**TASK DESCRIPTION:** State only how many lines below include the string "computer".

*** Begin section ***

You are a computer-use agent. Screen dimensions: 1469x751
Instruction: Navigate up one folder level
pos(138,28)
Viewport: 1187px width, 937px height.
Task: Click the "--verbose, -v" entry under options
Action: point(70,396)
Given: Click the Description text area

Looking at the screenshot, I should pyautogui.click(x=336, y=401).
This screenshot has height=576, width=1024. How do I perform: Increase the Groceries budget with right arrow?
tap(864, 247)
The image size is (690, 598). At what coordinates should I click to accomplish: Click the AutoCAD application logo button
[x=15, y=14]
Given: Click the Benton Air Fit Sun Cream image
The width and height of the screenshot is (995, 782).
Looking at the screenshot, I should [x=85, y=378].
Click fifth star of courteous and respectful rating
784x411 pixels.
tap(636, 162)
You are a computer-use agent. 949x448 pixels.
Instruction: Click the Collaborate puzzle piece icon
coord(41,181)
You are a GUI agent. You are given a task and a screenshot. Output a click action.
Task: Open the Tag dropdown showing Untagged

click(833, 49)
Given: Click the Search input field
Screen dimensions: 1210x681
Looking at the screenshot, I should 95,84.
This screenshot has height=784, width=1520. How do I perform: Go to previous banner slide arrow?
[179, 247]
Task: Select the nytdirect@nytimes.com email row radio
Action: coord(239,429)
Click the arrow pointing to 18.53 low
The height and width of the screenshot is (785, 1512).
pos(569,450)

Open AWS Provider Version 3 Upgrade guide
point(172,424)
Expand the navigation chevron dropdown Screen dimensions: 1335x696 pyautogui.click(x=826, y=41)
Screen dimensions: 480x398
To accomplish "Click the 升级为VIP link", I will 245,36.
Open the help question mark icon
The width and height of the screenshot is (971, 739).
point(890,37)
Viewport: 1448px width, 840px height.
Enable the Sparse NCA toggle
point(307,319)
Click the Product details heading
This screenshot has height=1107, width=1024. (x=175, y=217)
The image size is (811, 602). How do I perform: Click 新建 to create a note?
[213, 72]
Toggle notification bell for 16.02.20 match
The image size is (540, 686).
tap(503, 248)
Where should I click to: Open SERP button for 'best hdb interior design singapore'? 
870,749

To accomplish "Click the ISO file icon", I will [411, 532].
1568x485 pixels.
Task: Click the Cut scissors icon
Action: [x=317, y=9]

*** End section ***

**ANSWER SECTION:** 2